VIERA, Fla. -- It's the final run of the day for pitchers -- four laps around a practice field, which equals a mile under an intense Florida sun.
Chad Cordero is struggling. The Washington Nationals closer is running last, way behind the pack, sweat pouring down his face. Cordero is laboring hard, to the point where it doesn't look like he will finish before collapsing.
Fans outside the chain-link fence shout encouraging words to "Chief" but at the same time make light-hearted comments about how his teammates are going to lap him.
But there's a good reason why Cordero is straining during what seems to be a simple job.
Since the age of 5, Cordero has suffered from asthma and has had to use an inhaler whenever he has difficulty breathing.
For the past two months, Cordero hasn't used his inhaler because the Albuterol he takes is considered a banned substance by the World Baseball Classic -- an inaugural 16-team tournament that begins next week. The tournament is subject to stricter anti-doping rules than Major League Baseball, and if Albuterol were found in Cordero's system, he could be kicked off the U.S. team.
"It's been tough. There's been times when I had to take it, but I haven't able to," said Cordero, who reports to U.S. team camp in Scottsdale, Ariz., next Thursday. "So that's why I've decided to take it easy. That's why when I'm running, I always finish last. I have to walk a little because I have to pace myself so much because I can't take it."
The thought of pulling himself from the national team never crossed Cordero's mind. He was going to represent his country at the expense of his own health.
"This is a huge deal to be able to play for your country," Cordero said. "That's why I've sacrificed taking the medicine that I need because being able to play for the USA is something you may never have a chance to do again."
Cordero's case illustrates why most major league managers and general managers are against the WBC. Nationals pitching coach Randy St. Claire, in fact, contacted USA Baseball pitching coach Rene Lachemann and asked how the team planned to use Cordero.
"Basically, I talked with Rene on how we used him, how they planned on using him, and it's basically the same; he's going to have one inning," St. Claire said. "I'm going to give him an inning in the first exhibition game [March 1 against KIA Tigers] because he's scheduled to go an inning [for USA] on March 5. I don't want him to go right into a competition without first pitching in a game here."

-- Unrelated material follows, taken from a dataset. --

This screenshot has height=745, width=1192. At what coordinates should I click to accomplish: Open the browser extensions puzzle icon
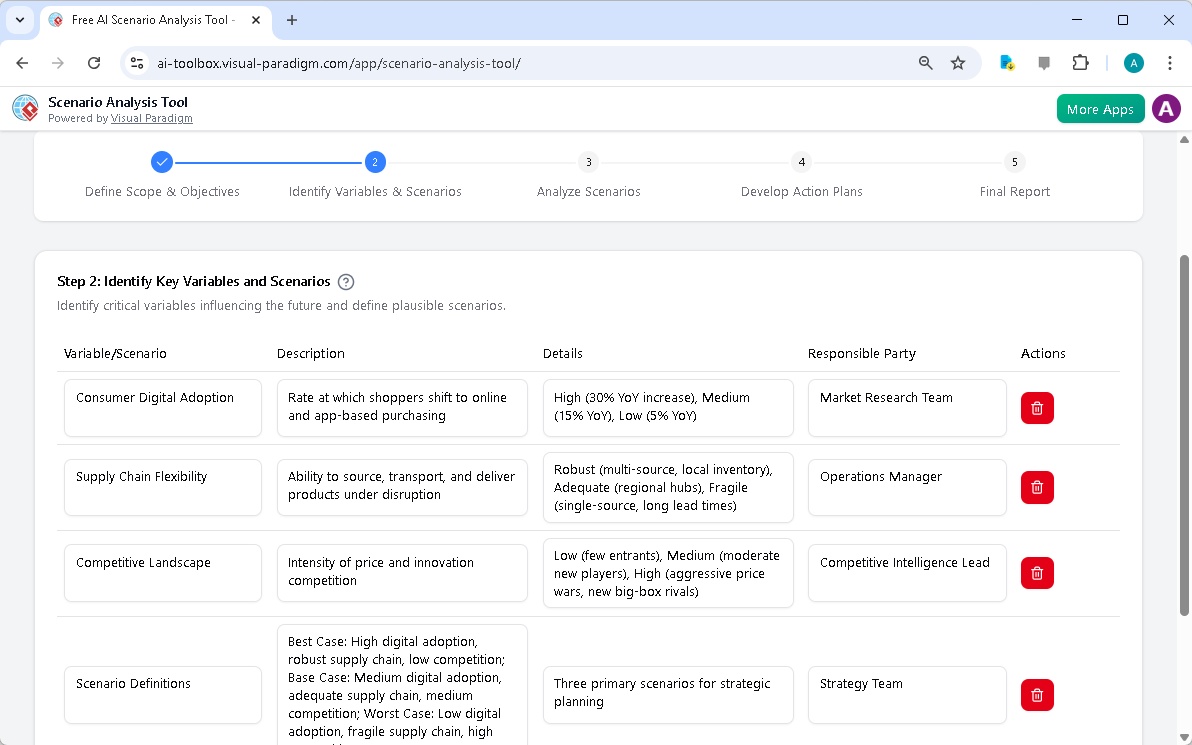click(x=1080, y=62)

Cordero is coming off a magical season in which he led baseball and set a franchise record with 47 saves. Just asking Cordero to duplicate what he did last year might be too much.
"I'm not going to sit here and say we expect him to save 47 games this year because saves are kind of an odd situation. You have to have the opportunities to do it, and things have to go right for you behind you defensively and offensively," Nationals manager Frank Robinson said. "We expect him to go out there and do a good job for us with the opportunities that he will have."
In his first season as the club's closer, Cordero also broke Mel Rojas' franchise mark with his 24th consecutive save June 29 against the Pittsburgh Pirates. When Cordero appeared out of the Nationals bullpen last season, Washington went 59-15.
Cordero, who saved 31 games before the All-Star break, went 2-4 with a 1.82 ERA and blew just seven saves. At 23, Cordero is one of the brightest young stars on the Nationals' roster. The Montreal Expos originally drafted him out of Cal State Fullerton with the 20th overall pick in 2003.
Cordero's immense talent carried him straight to the big leagues the same year he was drafted out of college after making just 19 appearances at Class A Brevard County.
Despite a breakout season, Cordero said his life hasn't changed much. He hangs with the same people. Everybody treats him the same as before his 47-save season. The only thing that might have changed a little was that he traveled more this offseason. He went to Las Vegas a couple of times, visited Hawaii and Cabo San Lucas, Mexico, and made one trip back to the District from his Southern California home.
Given how valuable Cordero is to the Nationals, his teammates understand what he's going through regarding his health.
"In his case, he can't really take anything for it," reliever Gary Majewski said. "There's no need for him getting injured or having a panic attack."
Cordero said it is tough to predict when another asthma attack may come.
"When I run, I need to take it, but during the days, if it's really smoggy or there's a lot of stuff in the air, then I might have to take it once," Cordero said of his usual routine. "I'm still going to do as much as I can. I'm going to do everything I can, but if there is a day that I can't go, [the Nationals] all know, and they totally understand."